■ Texto de lectura:
Un patógeno ingresa en la célula a través de la membrana en una vesícula que se llama fagosoma. Mycobacterium tuberculosis crea un fagosoma, pero ese fagosoma en realidad lo modifica, no sigue la vía normal de degradación por el lisosoma, que tiene enzimas que lo van a destruir. Entonces, en ese fagosoma modificado, evita la fusión con el lisosoma.
Es como un caballo de Troya con el que ingresa “camuflado” a la célula.
Exactamente. Está adentro, está protegido, se defiende. También evita la fusión y la respuesta autofágica, que es un mecanismo de defensa de la célula. ¿De qué manera lo hace? Modificando a nivel molecular ese fagosoma, que ahora no se puede fusionar con el lisosoma, y se queda en ese compartimiento feliz.
En definitiva, en el laboratorio se da una lucha de inteligencias: la del patógeno contra la del científico.
Claro. Así, nosotros descubrimos que, si activábamos la autofagia, ya fuera por el ayuno o con drogas o compuestos, podíamos destruir al Mycobacterium. Ese fue un trabajo muy relevante a nivel mundial que nos permitió demostrar que la autofagia era un mecanismo de defensa contra la invasión. También demostramos que, en otros casos, si la autofagia no era funcional, el patógeno no se reproducía tan fácilmente. Entonces volvemos a ese mecanismo dual del que hablé al principio: por ahí está beneficiando al organismo como defensa, como en el caso de la tuberculosis, pero, a su vez, puede que beneficie a ciertos microorganismos. De manera que no hay una regla general: tenemos que estudiar patógeno por patógeno y analizar en profundidad cuál es la respuesta ante la invasión de un microorganismo.

■ Usando la información:
#1 Según el texto sobre la tuberculosis y la autofagia, ¿cómo se llama la vesícula en la que un patógeno ingresa en la célula a través de la membrana?
#2 Reproduce del texto sobre la tuberculosis y la autofagia el fragmento comprendido entre "Exactamente. Está adentro, está" y "la del científico.", ambos incluidos.
#3 Prosigue el texto sobre la tuberculosis y la autofagia a partir del punto en que termina.

■ Material proporcionado:
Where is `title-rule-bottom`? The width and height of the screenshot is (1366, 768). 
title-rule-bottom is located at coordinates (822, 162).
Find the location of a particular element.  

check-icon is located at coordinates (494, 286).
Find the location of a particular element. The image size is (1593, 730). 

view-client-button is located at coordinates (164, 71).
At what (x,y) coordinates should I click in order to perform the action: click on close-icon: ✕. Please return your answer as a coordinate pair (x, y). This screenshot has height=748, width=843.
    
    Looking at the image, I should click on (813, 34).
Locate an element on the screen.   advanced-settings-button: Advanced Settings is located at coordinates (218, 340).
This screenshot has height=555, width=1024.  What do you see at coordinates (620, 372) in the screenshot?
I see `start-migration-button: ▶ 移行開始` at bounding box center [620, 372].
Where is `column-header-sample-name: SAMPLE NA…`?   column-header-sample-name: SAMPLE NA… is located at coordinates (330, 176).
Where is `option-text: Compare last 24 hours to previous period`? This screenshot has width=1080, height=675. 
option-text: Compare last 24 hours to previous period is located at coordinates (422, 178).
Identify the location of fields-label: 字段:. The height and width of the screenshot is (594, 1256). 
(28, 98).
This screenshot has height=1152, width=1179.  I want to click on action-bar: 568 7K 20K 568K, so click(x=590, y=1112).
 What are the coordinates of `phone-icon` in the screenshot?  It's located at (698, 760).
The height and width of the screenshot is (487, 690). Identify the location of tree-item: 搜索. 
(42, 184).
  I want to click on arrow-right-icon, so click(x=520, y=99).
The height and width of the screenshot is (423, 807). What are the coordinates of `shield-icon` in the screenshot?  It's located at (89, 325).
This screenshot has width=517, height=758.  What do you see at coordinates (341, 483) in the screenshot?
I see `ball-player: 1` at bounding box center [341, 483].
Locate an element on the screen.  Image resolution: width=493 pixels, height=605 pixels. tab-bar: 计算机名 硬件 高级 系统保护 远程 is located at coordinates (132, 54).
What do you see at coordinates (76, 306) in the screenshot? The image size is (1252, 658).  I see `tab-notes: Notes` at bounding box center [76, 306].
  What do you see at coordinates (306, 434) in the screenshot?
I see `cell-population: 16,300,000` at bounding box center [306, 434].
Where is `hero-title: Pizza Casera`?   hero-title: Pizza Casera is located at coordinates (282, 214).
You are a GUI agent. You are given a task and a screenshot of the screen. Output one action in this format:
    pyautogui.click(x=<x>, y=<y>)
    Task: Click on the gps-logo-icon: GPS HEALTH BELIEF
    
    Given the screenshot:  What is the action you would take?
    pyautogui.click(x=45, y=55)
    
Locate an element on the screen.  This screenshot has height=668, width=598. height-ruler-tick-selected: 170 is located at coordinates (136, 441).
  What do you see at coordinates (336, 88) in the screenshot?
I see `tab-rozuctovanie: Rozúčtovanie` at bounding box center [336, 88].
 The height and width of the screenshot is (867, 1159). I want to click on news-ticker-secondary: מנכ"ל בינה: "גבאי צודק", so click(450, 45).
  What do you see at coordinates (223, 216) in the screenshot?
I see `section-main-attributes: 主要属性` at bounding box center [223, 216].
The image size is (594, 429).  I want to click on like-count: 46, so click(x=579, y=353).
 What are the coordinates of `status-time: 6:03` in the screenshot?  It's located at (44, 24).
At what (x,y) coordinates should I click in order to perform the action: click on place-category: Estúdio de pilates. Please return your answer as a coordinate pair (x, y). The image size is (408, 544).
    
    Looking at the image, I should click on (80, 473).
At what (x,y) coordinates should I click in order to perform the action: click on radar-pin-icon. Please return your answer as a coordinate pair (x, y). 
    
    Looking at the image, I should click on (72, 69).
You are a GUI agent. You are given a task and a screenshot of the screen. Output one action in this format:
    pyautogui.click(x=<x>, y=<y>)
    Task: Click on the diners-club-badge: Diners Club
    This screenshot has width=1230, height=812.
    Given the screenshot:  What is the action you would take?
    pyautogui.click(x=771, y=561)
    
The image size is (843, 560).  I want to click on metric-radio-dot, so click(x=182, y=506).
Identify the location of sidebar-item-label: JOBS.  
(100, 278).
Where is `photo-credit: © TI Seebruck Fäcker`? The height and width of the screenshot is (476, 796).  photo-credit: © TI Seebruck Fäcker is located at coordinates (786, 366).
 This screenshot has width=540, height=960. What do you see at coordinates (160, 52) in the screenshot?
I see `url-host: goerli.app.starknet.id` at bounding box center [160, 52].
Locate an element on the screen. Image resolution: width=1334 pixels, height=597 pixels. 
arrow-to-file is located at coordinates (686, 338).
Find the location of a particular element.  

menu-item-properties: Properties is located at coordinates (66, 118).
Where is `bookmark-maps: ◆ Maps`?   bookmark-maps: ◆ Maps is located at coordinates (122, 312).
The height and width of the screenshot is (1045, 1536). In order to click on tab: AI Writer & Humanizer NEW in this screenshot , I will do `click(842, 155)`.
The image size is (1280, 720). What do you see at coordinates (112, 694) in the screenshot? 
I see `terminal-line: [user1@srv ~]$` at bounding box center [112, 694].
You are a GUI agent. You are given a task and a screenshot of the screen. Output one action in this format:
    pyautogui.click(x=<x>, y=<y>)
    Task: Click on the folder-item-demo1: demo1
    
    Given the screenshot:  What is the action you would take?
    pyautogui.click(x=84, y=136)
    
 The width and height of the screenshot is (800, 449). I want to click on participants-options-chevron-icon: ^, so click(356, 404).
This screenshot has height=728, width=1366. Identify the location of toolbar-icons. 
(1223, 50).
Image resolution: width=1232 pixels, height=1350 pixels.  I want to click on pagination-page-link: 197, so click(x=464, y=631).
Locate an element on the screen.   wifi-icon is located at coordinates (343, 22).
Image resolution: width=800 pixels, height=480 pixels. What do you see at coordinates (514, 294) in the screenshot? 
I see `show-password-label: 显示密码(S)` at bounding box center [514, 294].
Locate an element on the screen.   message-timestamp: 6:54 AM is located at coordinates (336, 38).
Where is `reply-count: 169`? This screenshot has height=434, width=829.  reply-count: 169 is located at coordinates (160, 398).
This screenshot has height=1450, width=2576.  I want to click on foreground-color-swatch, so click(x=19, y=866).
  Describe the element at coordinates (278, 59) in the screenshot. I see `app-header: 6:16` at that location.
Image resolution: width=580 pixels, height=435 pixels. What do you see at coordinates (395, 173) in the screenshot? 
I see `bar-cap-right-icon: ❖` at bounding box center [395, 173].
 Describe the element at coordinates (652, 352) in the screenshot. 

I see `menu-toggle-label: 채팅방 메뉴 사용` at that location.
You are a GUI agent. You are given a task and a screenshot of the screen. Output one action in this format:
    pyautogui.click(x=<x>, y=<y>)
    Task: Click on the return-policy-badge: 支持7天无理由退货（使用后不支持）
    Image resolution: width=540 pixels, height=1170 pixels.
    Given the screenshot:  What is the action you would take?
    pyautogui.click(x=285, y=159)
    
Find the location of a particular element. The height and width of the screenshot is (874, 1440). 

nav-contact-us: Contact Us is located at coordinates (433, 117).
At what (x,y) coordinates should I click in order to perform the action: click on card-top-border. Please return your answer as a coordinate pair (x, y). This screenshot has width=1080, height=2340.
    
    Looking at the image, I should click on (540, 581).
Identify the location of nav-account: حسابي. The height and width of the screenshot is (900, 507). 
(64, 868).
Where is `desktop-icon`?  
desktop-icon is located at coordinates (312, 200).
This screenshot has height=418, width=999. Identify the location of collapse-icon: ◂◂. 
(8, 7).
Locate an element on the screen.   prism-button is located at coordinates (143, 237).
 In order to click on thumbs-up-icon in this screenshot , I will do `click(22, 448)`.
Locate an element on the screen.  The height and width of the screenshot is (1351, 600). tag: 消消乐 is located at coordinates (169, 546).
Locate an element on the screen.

■ Tareas resueltas:
#1 Se llama fagosoma.

#2
Exactamente. Está adentro, está protegido, se defiende. También evita la fusión y la respuesta autofágica, que es un mecanismo de defensa de la célula. ¿De qué manera lo hace? Modificando a nivel molecular ese fagosoma, que ahora no se puede fusionar con el lisosoma, y se queda en ese compartimiento feliz.
En definitiva, en el laboratorio se da una lucha de inteligencias: la del patógeno contra la del científico.

#3
Con aportes como este, queda claro el rol social que tiene la ciencia, lo que se vio revalorizado aún más con la pandemia de COVID-19, con la que se desarrolló una vacuna en tiempo récord. ¿Los científicos se sienten más reconocidos ahora?
Efectivamente, la pandemia revalorizó la importancia de la ciencia a nivel mundial, pero, fundamentalmente en Argentina, porque hubo una respuesta inmediata para responder a las necesidades de nuestro país cuando no conocíamos nada de este virus –aún conocemos muy poco– y cuando no teníamos herramientas. Por ejemplo, no teníamos kits o sistemas de detección de si una persona estaba infectada o no. Así se desarrollaron sistemas, como el test Covidar en el Instituto Leloir, y muchos laboratorios se unieron a ese esfuerzo. Nuestra institución ha estado involucrada en los proyectos de COVID-19, en un primer momento, analizando plasma de pacientes convalecientes. Cuando no teníamos vacunas, en muchos casos, poder administrarle el plasma a un paciente infectado era la única respuesta, porque en el plasma se habían generado anticuerpos contra la infección. Nosotros colaboramos con el Hospital Central para determinar ese nivel de anticuerpos.
¿La ciencia argentina estaba preparada para algo así?
Justamente, se demostró que tenemos las capacidades que a veces no son tan públicas y que no son reconocidas. Obviamente, la ciencia necesita recursos, no se puede trabajar con drogas que son importadas, por ejemplo, pero ahora, en nuestro grupo estamos estudiando las respuestas de anticuerpos a las vacunas de COVID-19. Todas las que se están aplicando son eficientes y la recomendación es la vacunación general. Gracias a eso, tenemos la disminución de los casos de infectados y, sobre todo, de los fallecidos.
Con estas evidencias, ¿qué les dice a quienes se resisten a vacunarse?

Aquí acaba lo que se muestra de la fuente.